- WHAT IS EXPECTED
Give the rows below as a Markdown table with two columns, No. and Line: number each line in order, put its text beside it, and leave out blank lines.

─── DATASET EXCERPTS ───

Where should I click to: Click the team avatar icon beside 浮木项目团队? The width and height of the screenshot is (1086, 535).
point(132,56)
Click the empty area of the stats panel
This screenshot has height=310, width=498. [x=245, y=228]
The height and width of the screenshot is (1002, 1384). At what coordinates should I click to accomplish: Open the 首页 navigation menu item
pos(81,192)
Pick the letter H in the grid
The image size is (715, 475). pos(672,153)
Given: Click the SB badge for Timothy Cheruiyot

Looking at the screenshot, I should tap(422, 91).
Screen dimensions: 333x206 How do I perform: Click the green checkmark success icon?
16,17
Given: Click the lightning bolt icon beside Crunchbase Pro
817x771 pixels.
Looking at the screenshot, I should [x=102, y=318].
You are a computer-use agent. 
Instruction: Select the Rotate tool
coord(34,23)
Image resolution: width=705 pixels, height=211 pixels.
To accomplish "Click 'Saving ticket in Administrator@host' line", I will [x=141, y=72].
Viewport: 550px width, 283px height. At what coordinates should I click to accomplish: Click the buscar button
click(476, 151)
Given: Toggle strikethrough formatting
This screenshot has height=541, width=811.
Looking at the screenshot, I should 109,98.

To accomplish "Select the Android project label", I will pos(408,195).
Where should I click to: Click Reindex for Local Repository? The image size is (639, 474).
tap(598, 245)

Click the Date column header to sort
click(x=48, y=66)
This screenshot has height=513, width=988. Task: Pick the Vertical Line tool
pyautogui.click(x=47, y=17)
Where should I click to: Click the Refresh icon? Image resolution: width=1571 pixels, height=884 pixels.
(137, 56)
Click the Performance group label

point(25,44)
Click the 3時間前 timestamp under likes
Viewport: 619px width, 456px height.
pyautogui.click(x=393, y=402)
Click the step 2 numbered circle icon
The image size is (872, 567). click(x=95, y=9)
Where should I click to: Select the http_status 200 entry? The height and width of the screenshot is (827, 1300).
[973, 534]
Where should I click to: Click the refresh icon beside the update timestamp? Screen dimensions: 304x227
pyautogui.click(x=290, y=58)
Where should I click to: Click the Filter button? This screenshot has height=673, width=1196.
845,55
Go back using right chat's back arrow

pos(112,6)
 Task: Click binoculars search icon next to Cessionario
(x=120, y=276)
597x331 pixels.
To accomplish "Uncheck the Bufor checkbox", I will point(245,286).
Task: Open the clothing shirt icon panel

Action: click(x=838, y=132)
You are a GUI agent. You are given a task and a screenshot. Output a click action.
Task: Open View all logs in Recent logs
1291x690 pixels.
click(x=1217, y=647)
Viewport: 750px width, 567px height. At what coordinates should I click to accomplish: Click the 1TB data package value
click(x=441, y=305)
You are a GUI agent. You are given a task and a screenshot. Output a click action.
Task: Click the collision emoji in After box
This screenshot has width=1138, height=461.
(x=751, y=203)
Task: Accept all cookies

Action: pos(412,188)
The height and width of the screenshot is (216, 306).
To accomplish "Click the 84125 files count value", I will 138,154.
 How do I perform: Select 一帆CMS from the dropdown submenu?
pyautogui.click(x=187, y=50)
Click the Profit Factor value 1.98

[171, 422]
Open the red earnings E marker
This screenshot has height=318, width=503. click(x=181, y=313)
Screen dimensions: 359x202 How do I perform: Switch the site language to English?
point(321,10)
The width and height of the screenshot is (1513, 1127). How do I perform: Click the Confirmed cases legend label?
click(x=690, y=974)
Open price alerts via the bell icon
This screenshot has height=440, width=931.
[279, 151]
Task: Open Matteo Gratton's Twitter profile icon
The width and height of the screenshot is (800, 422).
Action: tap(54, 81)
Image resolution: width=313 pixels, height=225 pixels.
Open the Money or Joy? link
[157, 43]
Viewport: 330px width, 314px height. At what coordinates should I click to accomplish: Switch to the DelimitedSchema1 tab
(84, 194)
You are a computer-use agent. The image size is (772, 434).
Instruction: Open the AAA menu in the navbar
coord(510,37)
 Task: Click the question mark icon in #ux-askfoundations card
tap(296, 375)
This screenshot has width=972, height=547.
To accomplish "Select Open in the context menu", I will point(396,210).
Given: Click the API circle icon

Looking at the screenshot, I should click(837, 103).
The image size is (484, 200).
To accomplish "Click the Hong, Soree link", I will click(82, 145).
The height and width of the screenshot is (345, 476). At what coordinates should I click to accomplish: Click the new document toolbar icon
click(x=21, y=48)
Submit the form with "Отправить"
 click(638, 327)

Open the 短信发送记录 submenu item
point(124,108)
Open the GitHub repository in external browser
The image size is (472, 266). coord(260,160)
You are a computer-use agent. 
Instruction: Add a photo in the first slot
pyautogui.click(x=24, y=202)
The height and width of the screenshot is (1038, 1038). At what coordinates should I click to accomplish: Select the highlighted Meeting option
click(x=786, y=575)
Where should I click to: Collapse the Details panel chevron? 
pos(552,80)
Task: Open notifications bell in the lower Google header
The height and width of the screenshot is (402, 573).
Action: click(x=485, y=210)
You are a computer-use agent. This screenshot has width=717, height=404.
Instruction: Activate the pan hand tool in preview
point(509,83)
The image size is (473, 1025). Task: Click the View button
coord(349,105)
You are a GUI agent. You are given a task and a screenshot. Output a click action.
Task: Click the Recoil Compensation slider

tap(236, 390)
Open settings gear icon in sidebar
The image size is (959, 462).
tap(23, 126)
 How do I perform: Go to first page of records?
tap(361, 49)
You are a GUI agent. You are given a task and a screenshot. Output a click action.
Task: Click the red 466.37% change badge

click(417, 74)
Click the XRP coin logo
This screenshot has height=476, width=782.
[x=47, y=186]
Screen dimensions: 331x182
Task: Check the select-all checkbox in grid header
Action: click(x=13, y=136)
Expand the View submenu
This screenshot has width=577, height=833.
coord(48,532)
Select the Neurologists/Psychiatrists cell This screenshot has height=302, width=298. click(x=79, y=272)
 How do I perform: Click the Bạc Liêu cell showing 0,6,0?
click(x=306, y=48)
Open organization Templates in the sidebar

───

- FULL RESPONSE
| No. | Line |
|---|---|
| 1 | Where should I click to: Click the team avatar icon beside 浮木项目团队? The width and height of the screenshot is (1086, 535). |
| 2 | point(132,56) |
| 3 | Click the empty area of the stats panel |
| 4 | This screenshot has height=310, width=498. [x=245, y=228] |
| 5 | The height and width of the screenshot is (1002, 1384). At what coordinates should I click to accomplish: Open the 首页 navigation menu item |
| 6 | pos(81,192) |
| 7 | Pick the letter H in the grid |
| 8 | The image size is (715, 475). pos(672,153) |
| 9 | Given: Click the SB badge for Timothy Cheruiyot |
| 10 | Looking at the screenshot, I should tap(422, 91). |
| 11 | Screen dimensions: 333x206 How do I perform: Click the green checkmark success icon? |
| 12 | 16,17 |
| 13 | Given: Click the lightning bolt icon beside Crunchbase Pro |
| 14 | 817x771 pixels. |
| 15 | Looking at the screenshot, I should [x=102, y=318]. |
| 16 | You are a computer-use agent.  |
| 17 | Instruction: Select the Rotate tool |
| 18 | coord(34,23) |
| 19 | Image resolution: width=705 pixels, height=211 pixels. |
| 20 | To accomplish "Click 'Saving ticket in Administrator@host' line", I will [x=141, y=72]. |
| 21 | Viewport: 550px width, 283px height. At what coordinates should I click to accomplish: Click the buscar button |
| 22 | click(476, 151) |
| 23 | Given: Toggle strikethrough formatting |
| 24 | This screenshot has height=541, width=811. |
| 25 | Looking at the screenshot, I should 109,98. |
| 26 | To accomplish "Select the Android project label", I will pos(408,195). |
| 27 | Where should I click to: Click Reindex for Local Repository? The image size is (639, 474). |
| 28 | tap(598, 245) |
| 29 | Click the Date column header to sort |
| 30 | click(x=48, y=66) |
| 31 | This screenshot has height=513, width=988. Task: Pick the Vertical Line tool |
| 32 | pyautogui.click(x=47, y=17) |
| 33 | Where should I click to: Click the Refresh icon? Image resolution: width=1571 pixels, height=884 pixels. |
| 34 | (137, 56) |
| 35 | Click the Performance group label |
| 36 | point(25,44) |
| 37 | Click the 3時間前 timestamp under likes |
| 38 | Viewport: 619px width, 456px height. |
| 39 | pyautogui.click(x=393, y=402) |
| 40 | Click the step 2 numbered circle icon |
| 41 | The image size is (872, 567). click(x=95, y=9) |
| 42 | Where should I click to: Select the http_status 200 entry? The height and width of the screenshot is (827, 1300). |
| 43 | [973, 534] |
| 44 | Where should I click to: Click the refresh icon beside the update timestamp? Screen dimensions: 304x227 |
| 45 | pyautogui.click(x=290, y=58) |
| 46 | Where should I click to: Click the Filter button? This screenshot has height=673, width=1196. |
| 47 | 845,55 |
| 48 | Go back using right chat's back arrow |
| 49 | pos(112,6) |
| 50 |  Task: Click binoculars search icon next to Cessionario |
| 51 | (x=120, y=276) |
| 52 | 597x331 pixels. |
| 53 | To accomplish "Uncheck the Bufor checkbox", I will point(245,286). |
| 54 | Task: Open the clothing shirt icon panel |
| 55 | Action: click(x=838, y=132) |
| 56 | You are a GUI agent. You are given a task and a screenshot. Output a click action. |
| 57 | Task: Open View all logs in Recent logs |
| 58 | 1291x690 pixels. |
| 59 | click(x=1217, y=647) |
| 60 | Viewport: 750px width, 567px height. At what coordinates should I click to accomplish: Click the 1TB data package value |
| 61 | click(x=441, y=305) |
| 62 | You are a GUI agent. You are given a task and a screenshot. Output a click action. |
| 63 | Task: Click the collision emoji in After box |
| 64 | This screenshot has width=1138, height=461. |
| 65 | (x=751, y=203) |
| 66 | Task: Accept all cookies |
| 67 | Action: pos(412,188) |
| 68 | The height and width of the screenshot is (216, 306). |
| 69 | To accomplish "Click the 84125 files count value", I will 138,154. |
| 70 |  How do I perform: Select 一帆CMS from the dropdown submenu? |
| 71 | pyautogui.click(x=187, y=50) |
| 72 | Click the Profit Factor value 1.98 |
| 73 | [171, 422] |
| 74 | Open the red earnings E marker |
| 75 | This screenshot has height=318, width=503. click(x=181, y=313) |
| 76 | Screen dimensions: 359x202 How do I perform: Switch the site language to English? |
| 77 | point(321,10) |
| 78 | The width and height of the screenshot is (1513, 1127). How do I perform: Click the Confirmed cases legend label? |
| 79 | click(x=690, y=974) |
| 80 | Open price alerts via the bell icon |
| 81 | This screenshot has height=440, width=931. |
| 82 | [279, 151] |
| 83 | Task: Open Matteo Gratton's Twitter profile icon |
| 84 | The width and height of the screenshot is (800, 422). |
| 85 | Action: tap(54, 81) |
| 86 | Image resolution: width=313 pixels, height=225 pixels. |
| 87 | Open the Money or Joy? link |
| 88 | [157, 43] |
| 89 | Viewport: 330px width, 314px height. At what coordinates should I click to accomplish: Switch to the DelimitedSchema1 tab |
| 90 | (84, 194) |
| 91 | You are a computer-use agent. The image size is (772, 434). |
| 92 | Instruction: Open the AAA menu in the navbar |
| 93 | coord(510,37) |
| 94 |  Task: Click the question mark icon in #ux-askfoundations card |
| 95 | tap(296, 375) |
| 96 | This screenshot has width=972, height=547. |
| 97 | To accomplish "Select Open in the context menu", I will point(396,210). |
| 98 | Given: Click the API circle icon |
| 99 | Looking at the screenshot, I should click(837, 103). |
| 100 | The image size is (484, 200). |
| 101 | To accomplish "Click the Hong, Soree link", I will click(82, 145). |
| 102 | The height and width of the screenshot is (345, 476). At what coordinates should I click to accomplish: Click the new document toolbar icon |
| 103 | click(x=21, y=48) |
| 104 | Submit the form with "Отправить" |
| 105 |  click(638, 327) |
| 106 | Open the 短信发送记录 submenu item |
| 107 | point(124,108) |
| 108 | Open the GitHub repository in external browser |
| 109 | The image size is (472, 266). coord(260,160) |
| 110 | You are a computer-use agent.  |
| 111 | Instruction: Add a photo in the first slot |
| 112 | pyautogui.click(x=24, y=202) |
| 113 | The height and width of the screenshot is (1038, 1038). At what coordinates should I click to accomplish: Select the highlighted Meeting option |
| 114 | click(x=786, y=575) |
| 115 | Where should I click to: Collapse the Details panel chevron?  |
| 116 | pos(552,80) |
| 117 | Task: Open notifications bell in the lower Google header |
| 118 | The height and width of the screenshot is (402, 573). |
| 119 | Action: click(x=485, y=210) |
| 120 | You are a computer-use agent. This screenshot has width=717, height=404. |
| 121 | Instruction: Activate the pan hand tool in preview |
| 122 | point(509,83) |
| 123 | The image size is (473, 1025). Task: Click the View button |
| 124 | coord(349,105) |
| 125 | You are a GUI agent. You are given a task and a screenshot. Output a click action. |
| 126 | Task: Click the Recoil Compensation slider |
| 127 | tap(236, 390) |
| 128 | Open settings gear icon in sidebar |
| 129 | The image size is (959, 462). |
| 130 | tap(23, 126) |
| 131 |  How do I perform: Go to first page of records? |
| 132 | tap(361, 49) |
| 133 | You are a GUI agent. You are given a task and a screenshot. Output a click action. |
| 134 | Task: Click the red 466.37% change badge |
| 135 | click(417, 74) |
| 136 | Click the XRP coin logo |
| 137 | This screenshot has height=476, width=782. |
| 138 | [x=47, y=186] |
| 139 | Screen dimensions: 331x182 |
| 140 | Task: Check the select-all checkbox in grid header |
| 141 | Action: click(x=13, y=136) |
| 142 | Expand the View submenu |
| 143 | This screenshot has width=577, height=833. |
| 144 | coord(48,532) |
| 145 | Select the Neurologists/Psychiatrists cell This screenshot has height=302, width=298. click(x=79, y=272) |
| 146 |  How do I perform: Click the Bạc Liêu cell showing 0,6,0? |
| 147 | click(x=306, y=48) |
| 148 | Open organization Templates in the sidebar |